Seasonal adjustment in Azure Synapse using sktime
This is a simple demonstration using the Microsoft Azure Synapse platform to process data using Python. The example data I user are ONS UK HPI data. The UK housing data tend to have a significant seasonal component.
I used pandas (https://pandas.pydata.org/) to load/manipulate the data and SKTime to analyse the timeseries to calculate the seasonality adjusted series. HVplot is used for plotting.

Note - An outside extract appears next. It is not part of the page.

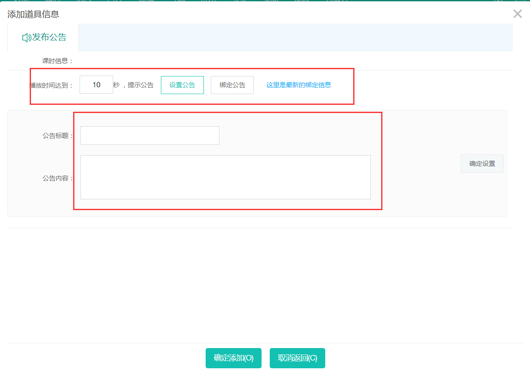The height and width of the screenshot is (379, 530).
Task: Click the speaker icon on the 发布公告 tab
Action: pyautogui.click(x=26, y=38)
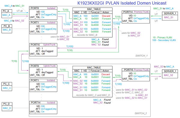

The data are stored and the notebook run entirely on Azure Synapse.
Notebook 1¶
In [26]:
import panel as pn
import pandas as pd
import hvplot.pandas
from sktime.param_est.seasonality import SeasonalityACF
from sktime.transformations.series.difference import Differencer
from sktime.transformations.series.detrend import ConditionalDeseasonalizer
StatementMeta(tt, 0, 32, Finished, Available)
In [27]:
dd=pd.read_csv("abfss://sktime@sktime.dfs.core.windows.net/UK-HPI-full-file-2023-11.csv",
               parse_dates=["Date"],
               dayfirst=True)
dd=dd.set_index([pd.DatetimeIndex(dd["Date"]).to_period("M"),
                 "RegionName"])
StatementMeta(tt, 0, 33, Finished, Available)
In [29]:
ll=dd.xs("London", level=1)
ll=ll[ll.index> "1995-01-01"]
transformer = ConditionalDeseasonalizer(sp=12)    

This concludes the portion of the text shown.